Differential Diagnostics
- Prerenal Azotemia: Differentiated by rapid improvement in renal function following volume expansion with IV fluids/albumin.
- Acute Tubular Necrosis (ATN): Differentiated by urine Na > 40 mEq/L, FeNa > 2%, muddy brown granular casts, and lack of response to albumin.
- Glomerulonephritis: Differentiated by significant hematuria (> 5 RBCs/hpf), RBC casts, and proteinuria > 500 mg/day.
Management
- Immediate/First-Line:
- Discontinue diuretics (Furosemide, Spironolactone) and nephrotoxic drugs.
- Initiate Albumin infusion (1 g/kg on day 1, then 20-40 g/day) + vasoconstrictor therapy.
- Terlipressin (preferred systemic vasoconstrictor; analogue of vasopressin).
- Norepinephrine (alternative if pt in ICU).

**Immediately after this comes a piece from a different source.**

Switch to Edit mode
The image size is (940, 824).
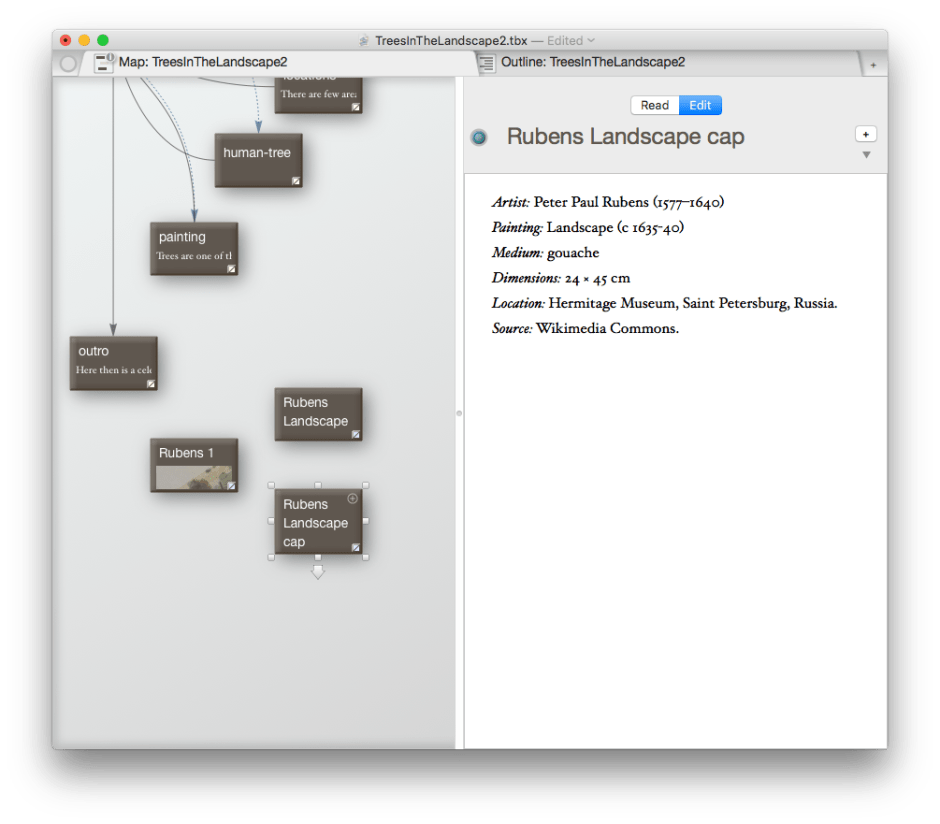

- Midodrine (alpha-1 agonist) + Octreotide (somatostatin analogue) (used if Terlipressin is unavailable).
- Refractory/Second-Line:
- TIPS: Reduces portal pressure; used in selected pts as a bridge to transplant.
- Renal replacement therapy (hemodialysis) if pt meets urgent indications (AEIOU) and is a transplant candidate.
- Definitive Therapy:
- Orthotopic liver transplantation (OLT) (only curative treatment).
Complications
- Refractory ascites.
- Severe electrolyte derangements (hyponatremia, hyperkalemia).
- Multi-organ dysfunction syndrome (MODS).
- High short-term mortality (especially HRS-AKI without treatment).